(Beginning of Information given)
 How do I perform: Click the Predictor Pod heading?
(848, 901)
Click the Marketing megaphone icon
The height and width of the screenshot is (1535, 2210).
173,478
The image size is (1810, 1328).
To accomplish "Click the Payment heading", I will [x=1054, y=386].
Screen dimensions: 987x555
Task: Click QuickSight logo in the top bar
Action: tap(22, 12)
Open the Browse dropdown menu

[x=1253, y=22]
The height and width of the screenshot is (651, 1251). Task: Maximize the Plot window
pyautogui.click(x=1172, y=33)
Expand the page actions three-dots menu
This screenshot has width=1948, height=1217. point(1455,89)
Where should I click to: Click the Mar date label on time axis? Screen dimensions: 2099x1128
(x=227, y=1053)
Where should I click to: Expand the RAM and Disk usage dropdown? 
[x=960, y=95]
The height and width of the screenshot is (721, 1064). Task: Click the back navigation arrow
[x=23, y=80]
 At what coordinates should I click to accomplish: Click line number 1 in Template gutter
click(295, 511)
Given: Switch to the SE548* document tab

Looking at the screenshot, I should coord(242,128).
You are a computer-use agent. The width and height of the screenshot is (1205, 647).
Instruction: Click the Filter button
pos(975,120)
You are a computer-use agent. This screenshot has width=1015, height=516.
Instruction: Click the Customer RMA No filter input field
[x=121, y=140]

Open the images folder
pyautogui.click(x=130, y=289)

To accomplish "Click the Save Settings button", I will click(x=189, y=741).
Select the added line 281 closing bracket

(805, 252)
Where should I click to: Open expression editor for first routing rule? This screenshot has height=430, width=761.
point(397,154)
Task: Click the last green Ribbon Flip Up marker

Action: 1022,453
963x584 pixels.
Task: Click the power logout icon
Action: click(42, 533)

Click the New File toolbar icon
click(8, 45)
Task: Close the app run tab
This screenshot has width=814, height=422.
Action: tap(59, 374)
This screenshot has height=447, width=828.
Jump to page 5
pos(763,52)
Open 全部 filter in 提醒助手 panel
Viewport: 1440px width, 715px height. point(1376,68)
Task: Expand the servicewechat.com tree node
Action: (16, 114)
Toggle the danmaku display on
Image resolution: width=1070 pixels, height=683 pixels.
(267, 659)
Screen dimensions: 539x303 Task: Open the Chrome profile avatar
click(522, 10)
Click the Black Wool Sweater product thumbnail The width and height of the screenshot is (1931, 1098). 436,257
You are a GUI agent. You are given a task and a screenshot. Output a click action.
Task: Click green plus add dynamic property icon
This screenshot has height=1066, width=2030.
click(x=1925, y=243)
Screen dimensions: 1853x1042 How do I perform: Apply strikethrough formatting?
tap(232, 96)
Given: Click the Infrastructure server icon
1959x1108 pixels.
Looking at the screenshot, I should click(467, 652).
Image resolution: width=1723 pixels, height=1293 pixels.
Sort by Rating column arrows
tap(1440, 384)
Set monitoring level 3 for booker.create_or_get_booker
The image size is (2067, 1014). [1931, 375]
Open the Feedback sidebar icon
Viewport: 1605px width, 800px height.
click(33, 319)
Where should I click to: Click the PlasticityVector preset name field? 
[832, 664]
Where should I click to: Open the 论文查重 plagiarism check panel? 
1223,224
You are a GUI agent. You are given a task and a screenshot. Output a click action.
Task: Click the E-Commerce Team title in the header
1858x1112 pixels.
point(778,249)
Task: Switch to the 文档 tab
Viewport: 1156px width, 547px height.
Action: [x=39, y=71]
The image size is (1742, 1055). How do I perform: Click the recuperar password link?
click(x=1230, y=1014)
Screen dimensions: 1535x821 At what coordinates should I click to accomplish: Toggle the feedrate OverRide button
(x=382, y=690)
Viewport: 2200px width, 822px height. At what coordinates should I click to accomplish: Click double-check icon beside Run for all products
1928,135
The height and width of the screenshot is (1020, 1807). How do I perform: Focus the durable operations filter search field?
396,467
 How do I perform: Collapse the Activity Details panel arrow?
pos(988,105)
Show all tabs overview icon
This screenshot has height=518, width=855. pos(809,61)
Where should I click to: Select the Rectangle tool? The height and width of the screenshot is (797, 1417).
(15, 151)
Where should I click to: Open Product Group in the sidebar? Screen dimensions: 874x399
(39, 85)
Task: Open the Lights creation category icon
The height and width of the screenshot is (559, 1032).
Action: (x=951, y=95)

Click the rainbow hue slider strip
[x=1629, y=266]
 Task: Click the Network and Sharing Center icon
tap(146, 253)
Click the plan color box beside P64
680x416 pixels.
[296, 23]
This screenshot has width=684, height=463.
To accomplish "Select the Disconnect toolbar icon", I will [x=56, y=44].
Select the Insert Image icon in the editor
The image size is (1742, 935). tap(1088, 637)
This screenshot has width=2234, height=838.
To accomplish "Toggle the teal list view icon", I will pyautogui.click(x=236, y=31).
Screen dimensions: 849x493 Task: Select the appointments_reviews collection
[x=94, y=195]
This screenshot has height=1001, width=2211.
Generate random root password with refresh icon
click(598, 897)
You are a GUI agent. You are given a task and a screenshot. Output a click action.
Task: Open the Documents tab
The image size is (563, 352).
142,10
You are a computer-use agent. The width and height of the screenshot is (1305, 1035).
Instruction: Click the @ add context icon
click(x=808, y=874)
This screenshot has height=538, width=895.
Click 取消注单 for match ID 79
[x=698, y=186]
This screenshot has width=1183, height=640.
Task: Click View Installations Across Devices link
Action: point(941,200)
(End of Information given)
#### [Task]
Output the listing above exactly as it appears.

#### [Response]
 How do I perform: Click the Predictor Pod heading?
(848, 901)
Click the Marketing megaphone icon
The height and width of the screenshot is (1535, 2210).
173,478
The image size is (1810, 1328).
To accomplish "Click the Payment heading", I will [x=1054, y=386].
Screen dimensions: 987x555
Task: Click QuickSight logo in the top bar
Action: tap(22, 12)
Open the Browse dropdown menu

[x=1253, y=22]
The height and width of the screenshot is (651, 1251). Task: Maximize the Plot window
pyautogui.click(x=1172, y=33)
Expand the page actions three-dots menu
This screenshot has width=1948, height=1217. point(1455,89)
Where should I click to: Click the Mar date label on time axis? Screen dimensions: 2099x1128
(x=227, y=1053)
Where should I click to: Expand the RAM and Disk usage dropdown? 
[x=960, y=95]
The height and width of the screenshot is (721, 1064). Task: Click the back navigation arrow
[x=23, y=80]
 At what coordinates should I click to accomplish: Click line number 1 in Template gutter
click(295, 511)
Given: Switch to the SE548* document tab

Looking at the screenshot, I should coord(242,128).
You are a computer-use agent. The width and height of the screenshot is (1205, 647).
Instruction: Click the Filter button
pos(975,120)
You are a computer-use agent. This screenshot has width=1015, height=516.
Instruction: Click the Customer RMA No filter input field
[x=121, y=140]

Open the images folder
pyautogui.click(x=130, y=289)

To accomplish "Click the Save Settings button", I will click(x=189, y=741).
Select the added line 281 closing bracket

(805, 252)
Where should I click to: Open expression editor for first routing rule? This screenshot has height=430, width=761.
point(397,154)
Task: Click the last green Ribbon Flip Up marker

Action: 1022,453
963x584 pixels.
Task: Click the power logout icon
Action: click(42, 533)

Click the New File toolbar icon
click(8, 45)
Task: Close the app run tab
This screenshot has width=814, height=422.
Action: tap(59, 374)
This screenshot has height=447, width=828.
Jump to page 5
pos(763,52)
Open 全部 filter in 提醒助手 panel
Viewport: 1440px width, 715px height. point(1376,68)
Task: Expand the servicewechat.com tree node
Action: (16, 114)
Toggle the danmaku display on
Image resolution: width=1070 pixels, height=683 pixels.
(267, 659)
Screen dimensions: 539x303 Task: Open the Chrome profile avatar
click(522, 10)
Click the Black Wool Sweater product thumbnail The width and height of the screenshot is (1931, 1098). 436,257
You are a GUI agent. You are given a task and a screenshot. Output a click action.
Task: Click green plus add dynamic property icon
This screenshot has height=1066, width=2030.
click(x=1925, y=243)
Screen dimensions: 1853x1042 How do I perform: Apply strikethrough formatting?
tap(232, 96)
Given: Click the Infrastructure server icon
1959x1108 pixels.
Looking at the screenshot, I should click(467, 652).
Image resolution: width=1723 pixels, height=1293 pixels.
Sort by Rating column arrows
tap(1440, 384)
Set monitoring level 3 for booker.create_or_get_booker
The image size is (2067, 1014). [1931, 375]
Open the Feedback sidebar icon
Viewport: 1605px width, 800px height.
click(33, 319)
Where should I click to: Click the PlasticityVector preset name field? 
[832, 664]
Where should I click to: Open the 论文查重 plagiarism check panel? 
1223,224
You are a GUI agent. You are given a task and a screenshot. Output a click action.
Task: Click the E-Commerce Team title in the header
1858x1112 pixels.
point(778,249)
Task: Switch to the 文档 tab
Viewport: 1156px width, 547px height.
Action: [x=39, y=71]
The image size is (1742, 1055). How do I perform: Click the recuperar password link?
click(x=1230, y=1014)
Screen dimensions: 1535x821 At what coordinates should I click to accomplish: Toggle the feedrate OverRide button
(x=382, y=690)
Viewport: 2200px width, 822px height. At what coordinates should I click to accomplish: Click double-check icon beside Run for all products
1928,135
The height and width of the screenshot is (1020, 1807). How do I perform: Focus the durable operations filter search field?
396,467
 How do I perform: Collapse the Activity Details panel arrow?
pos(988,105)
Show all tabs overview icon
This screenshot has height=518, width=855. pos(809,61)
Where should I click to: Select the Rectangle tool? The height and width of the screenshot is (797, 1417).
(15, 151)
Where should I click to: Open Product Group in the sidebar? Screen dimensions: 874x399
(39, 85)
Task: Open the Lights creation category icon
The height and width of the screenshot is (559, 1032).
Action: (x=951, y=95)

Click the rainbow hue slider strip
[x=1629, y=266]
 Task: Click the Network and Sharing Center icon
tap(146, 253)
Click the plan color box beside P64
680x416 pixels.
[296, 23]
This screenshot has width=684, height=463.
To accomplish "Select the Disconnect toolbar icon", I will [x=56, y=44].
Select the Insert Image icon in the editor
The image size is (1742, 935). tap(1088, 637)
This screenshot has width=2234, height=838.
To accomplish "Toggle the teal list view icon", I will pyautogui.click(x=236, y=31).
Screen dimensions: 849x493 Task: Select the appointments_reviews collection
[x=94, y=195]
This screenshot has height=1001, width=2211.
Generate random root password with refresh icon
click(598, 897)
You are a GUI agent. You are given a task and a screenshot. Output a click action.
Task: Open the Documents tab
The image size is (563, 352).
142,10
You are a computer-use agent. The width and height of the screenshot is (1305, 1035).
Instruction: Click the @ add context icon
click(x=808, y=874)
This screenshot has height=538, width=895.
Click 取消注单 for match ID 79
[x=698, y=186]
This screenshot has width=1183, height=640.
Task: Click View Installations Across Devices link
Action: point(941,200)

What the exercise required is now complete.